For each line below, print it again exactly as shown.

[Collected data]
□ □ □ □ □ □ □
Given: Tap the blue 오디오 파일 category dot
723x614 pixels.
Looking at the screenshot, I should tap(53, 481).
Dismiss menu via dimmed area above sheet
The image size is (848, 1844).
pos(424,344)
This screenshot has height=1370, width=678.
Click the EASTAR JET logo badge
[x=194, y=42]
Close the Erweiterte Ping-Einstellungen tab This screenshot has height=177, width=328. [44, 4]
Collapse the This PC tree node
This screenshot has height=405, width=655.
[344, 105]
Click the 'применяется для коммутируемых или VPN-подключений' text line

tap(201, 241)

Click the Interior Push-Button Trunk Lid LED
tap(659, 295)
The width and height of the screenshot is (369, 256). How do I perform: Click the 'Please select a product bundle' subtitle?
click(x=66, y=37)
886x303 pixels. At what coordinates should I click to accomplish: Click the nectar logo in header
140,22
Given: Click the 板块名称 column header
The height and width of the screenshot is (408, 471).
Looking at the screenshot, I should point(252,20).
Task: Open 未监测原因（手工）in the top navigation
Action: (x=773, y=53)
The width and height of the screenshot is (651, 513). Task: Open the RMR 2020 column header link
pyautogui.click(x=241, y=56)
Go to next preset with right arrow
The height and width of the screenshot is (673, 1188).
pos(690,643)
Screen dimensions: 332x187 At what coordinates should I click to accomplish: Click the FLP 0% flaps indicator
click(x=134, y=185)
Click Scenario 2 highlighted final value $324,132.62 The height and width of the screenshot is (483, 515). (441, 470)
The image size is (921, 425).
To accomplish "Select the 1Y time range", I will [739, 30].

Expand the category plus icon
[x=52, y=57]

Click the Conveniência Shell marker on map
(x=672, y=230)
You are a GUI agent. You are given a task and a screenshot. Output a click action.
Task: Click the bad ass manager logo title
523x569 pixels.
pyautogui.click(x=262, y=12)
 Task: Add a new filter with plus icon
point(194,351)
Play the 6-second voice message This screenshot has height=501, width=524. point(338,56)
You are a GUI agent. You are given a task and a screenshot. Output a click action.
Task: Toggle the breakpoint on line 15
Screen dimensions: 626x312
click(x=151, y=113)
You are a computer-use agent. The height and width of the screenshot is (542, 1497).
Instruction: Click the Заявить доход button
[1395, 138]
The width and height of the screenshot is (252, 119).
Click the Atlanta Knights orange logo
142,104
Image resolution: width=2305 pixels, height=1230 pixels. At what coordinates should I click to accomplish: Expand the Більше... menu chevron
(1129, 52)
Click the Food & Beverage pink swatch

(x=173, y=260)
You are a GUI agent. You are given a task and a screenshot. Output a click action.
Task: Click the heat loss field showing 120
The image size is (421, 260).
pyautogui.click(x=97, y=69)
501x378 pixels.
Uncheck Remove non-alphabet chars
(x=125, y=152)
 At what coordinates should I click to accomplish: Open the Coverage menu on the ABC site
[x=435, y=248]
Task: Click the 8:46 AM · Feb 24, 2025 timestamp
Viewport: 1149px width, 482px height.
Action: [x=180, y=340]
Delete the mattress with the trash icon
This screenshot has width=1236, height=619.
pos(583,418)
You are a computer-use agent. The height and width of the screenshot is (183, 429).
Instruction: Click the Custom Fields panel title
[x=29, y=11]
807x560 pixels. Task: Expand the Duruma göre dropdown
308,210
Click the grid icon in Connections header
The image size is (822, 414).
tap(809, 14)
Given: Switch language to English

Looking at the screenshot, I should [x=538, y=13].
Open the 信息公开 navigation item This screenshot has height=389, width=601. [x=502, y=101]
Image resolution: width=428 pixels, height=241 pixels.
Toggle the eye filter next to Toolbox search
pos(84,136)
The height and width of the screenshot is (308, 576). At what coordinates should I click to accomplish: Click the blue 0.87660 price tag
□ □ □ □ □ □ □
* SOLUTION TO THIS TASK *
Given: Tap the blue 오디오 파일 category dot
723x614 pixels.
Looking at the screenshot, I should tap(53, 481).
Dismiss menu via dimmed area above sheet
The image size is (848, 1844).
pos(424,344)
This screenshot has height=1370, width=678.
Click the EASTAR JET logo badge
[x=194, y=42]
Close the Erweiterte Ping-Einstellungen tab This screenshot has height=177, width=328. [44, 4]
Collapse the This PC tree node
This screenshot has height=405, width=655.
[344, 105]
Click the 'применяется для коммутируемых или VPN-подключений' text line

tap(201, 241)

Click the Interior Push-Button Trunk Lid LED
tap(659, 295)
The width and height of the screenshot is (369, 256). How do I perform: Click the 'Please select a product bundle' subtitle?
click(x=66, y=37)
886x303 pixels. At what coordinates should I click to accomplish: Click the nectar logo in header
140,22
Given: Click the 板块名称 column header
The height and width of the screenshot is (408, 471).
Looking at the screenshot, I should point(252,20).
Task: Open 未监测原因（手工）in the top navigation
Action: (x=773, y=53)
The width and height of the screenshot is (651, 513). Task: Open the RMR 2020 column header link
pyautogui.click(x=241, y=56)
Go to next preset with right arrow
The height and width of the screenshot is (673, 1188).
pos(690,643)
Screen dimensions: 332x187 At what coordinates should I click to accomplish: Click the FLP 0% flaps indicator
click(x=134, y=185)
Click Scenario 2 highlighted final value $324,132.62 The height and width of the screenshot is (483, 515). (441, 470)
The image size is (921, 425).
To accomplish "Select the 1Y time range", I will [739, 30].

Expand the category plus icon
[x=52, y=57]

Click the Conveniência Shell marker on map
(x=672, y=230)
You are a GUI agent. You are given a task and a screenshot. Output a click action.
Task: Click the bad ass manager logo title
523x569 pixels.
pyautogui.click(x=262, y=12)
 Task: Add a new filter with plus icon
point(194,351)
Play the 6-second voice message This screenshot has height=501, width=524. point(338,56)
You are a GUI agent. You are given a task and a screenshot. Output a click action.
Task: Toggle the breakpoint on line 15
Screen dimensions: 626x312
click(x=151, y=113)
You are a computer-use agent. The height and width of the screenshot is (542, 1497).
Instruction: Click the Заявить доход button
[1395, 138]
The width and height of the screenshot is (252, 119).
Click the Atlanta Knights orange logo
142,104
Image resolution: width=2305 pixels, height=1230 pixels. At what coordinates should I click to accomplish: Expand the Більше... menu chevron
(1129, 52)
Click the Food & Beverage pink swatch

(x=173, y=260)
You are a GUI agent. You are given a task and a screenshot. Output a click action.
Task: Click the heat loss field showing 120
The image size is (421, 260).
pyautogui.click(x=97, y=69)
501x378 pixels.
Uncheck Remove non-alphabet chars
(x=125, y=152)
 At what coordinates should I click to accomplish: Open the Coverage menu on the ABC site
[x=435, y=248]
Task: Click the 8:46 AM · Feb 24, 2025 timestamp
Viewport: 1149px width, 482px height.
Action: [x=180, y=340]
Delete the mattress with the trash icon
This screenshot has width=1236, height=619.
pos(583,418)
You are a computer-use agent. The height and width of the screenshot is (183, 429).
Instruction: Click the Custom Fields panel title
[x=29, y=11]
807x560 pixels. Task: Expand the Duruma göre dropdown
308,210
Click the grid icon in Connections header
The image size is (822, 414).
tap(809, 14)
Given: Switch language to English

Looking at the screenshot, I should [x=538, y=13].
Open the 信息公开 navigation item This screenshot has height=389, width=601. [x=502, y=101]
Image resolution: width=428 pixels, height=241 pixels.
Toggle the eye filter next to Toolbox search
pos(84,136)
The height and width of the screenshot is (308, 576). At what coordinates should I click to accomplish: Click the blue 0.87660 price tag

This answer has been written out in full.